Birgit Kelle ©KerstinPukall-Hamburg-2020

Résister au Synodaler Weg

L’Initiative Neuer Anfang (« Initiative Nouveau Départ ») rassemble des catholiques allemands désireux de demeurer fidèles au Magistère de l’Église catholique et de s’opposer aux dérives entraînées et favorisées par le Synodaler Weg (Chemin synodal). Birgit Kelle, membre de ce mouvement et auteur de plusieurs ouvrages critiques à l’égard du féminisme contemporain et de la théorie du genre, a bien voulu répondre aux questions de La Nef.

La Nef – Pourriez-vous présenter l’Initiative Neuer Anfang ?
Birgit Kelle – L’Initiative Neuer Anfang a été constituée au printemps 2021 par un petit groupe de théologiens et de catholiques profondément préoccupés par la situation de l’Église catholique en Allemagne. La mission originelle de l’initiative était de contribuer à la clarification et à la correction des questions en débat dans le cadre du Chemin synodal, avec une attention particulière portée à l’anthropologie et à l’éthique. Mais un autre objectif s’imposait avec évidence : celui d’agir pour l’Église et la conservation de son unité, menacées aujourd’hui par les demandes de réforme émanant des activistes du Chemin synodal. Enfin, un dernier souci était la défense du ministère épiscopal. C’est donc à l’initiative de deux théologiens, Bernhard Meuser et Martin Brüske, que s’est rassemblé un groupe de personnes très différentes, apportant une grande variété de charismes et de compétences.
Nous revendiquons d’être une voix des fidèles laïcs en Allemagne, car nous ne nous sentons pas représentés par les associations de laïcs organisées au sein du soi-disant Comité central des catholiques allemands (ZdK). Celui-ci est surtout composé de responsables associatifs dont les salaires sont payés par l’impôt d’Église, et qui prétendent parler au nom des « laïcs », alors que, dans le même temps, les vrais fidèles laïcs sont ignorés. Entre-temps, Neuer Anfang s’est imposé dans le débat et nous recevons de nombreuses demandes de médias catholiques, en particulier de l’étranger, mais aussi d’organisations catholiques et d’ecclésiastiques qui sont reconnaissants et soulagés à l’idée qu’il n’y ait pas que des catholiques progressistes en Allemagne.

La cinquième et dernière session du Chemin synodal s’est tenue à Francfort sur le Main du 9 au 11 mars. Quel bilan tirez-vous de cette session ?

* DONNÉES DISPONIBLES:
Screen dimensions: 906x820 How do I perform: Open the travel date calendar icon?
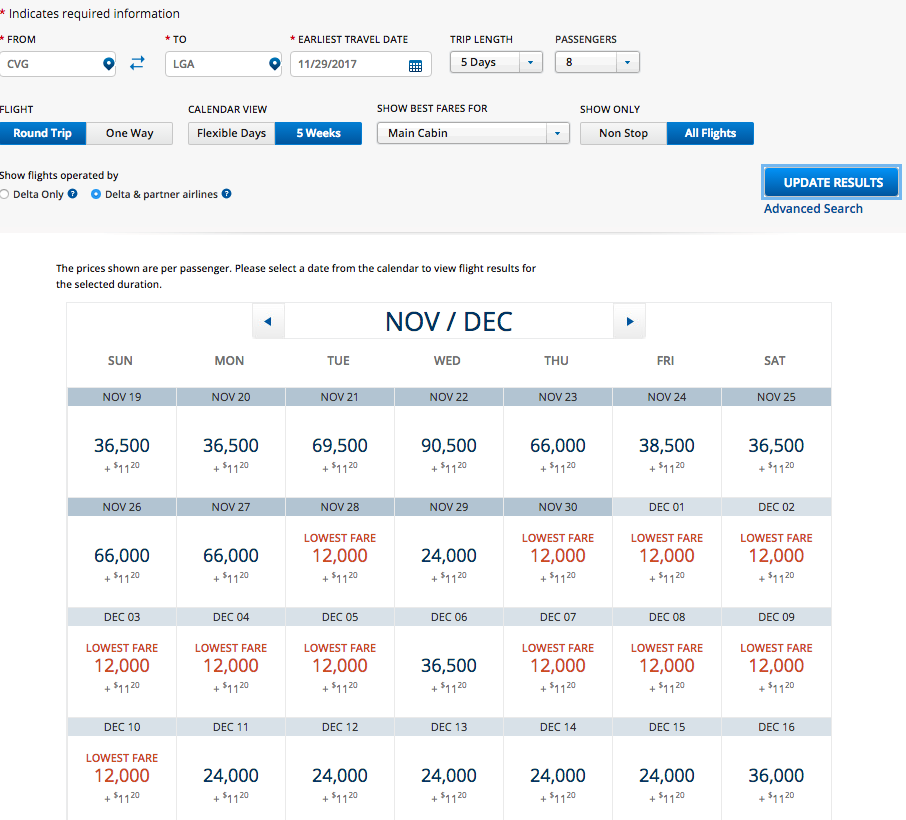[415, 65]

* OBJECTIF DE L'EXERCICE: Rédigez la suite de l'entretien sur le Chemin synodal, en enchaînant directement après la dernière question posée par La Nef.

* RÉPONSE ATTENDUE:
Les forces progressistes du Chemin synodal ont globalement mené à bien leur programme. Cela était prévisible et ce n’est donc pas une surprise. En effet, dès le début, cette assemblée et sa composition ont été conçues de manière à écarter le risque que ceux qui s’opposent à des réformes de grande ampleur puissent disposer de la majorité. Cependant, les textes n’ont pu être adoptés qu’à l’issue de compromis. Et de nombreuses revendications ont dû être atténuées car, dans le cas contraire, elles n’auraient jamais pu voir le jour. En outre, un texte essentiel, qui devait contraindre les évêques à introduire des « conseils synodaux » (Synodaler Rat) dans leurs diocèses, n’a pu être voté et a été renvoyé pour examen ultérieur à l’organe permanent créé par le Chemin synodal, le Synodaler Ausschuss (le comité synodal). Car après que Rome a clairement fait savoir, d’abord par sa déclaration du 16 janvier 2023, ensuite par le nonce lors de l’assemblée plénière des évêques à Dresde, que personne n’avait le pouvoir d’introduire de tels conseils, un nombre important d’évêques ont renoncé à franchir la ligne rouge et à s’engager dans une confrontation directe avec le Vatican. Du reste, un tel comportement a été parfaitement perçu à Rome : manifestement, il faut adresser un message sans équivoque aux évêques allemands si on veut les faire réagir.

L’institution de conseils synodaux semble ainsi être un enjeu fondamental pour les mois et les années à venir. Pouvez-vous nous expliquer ce point ?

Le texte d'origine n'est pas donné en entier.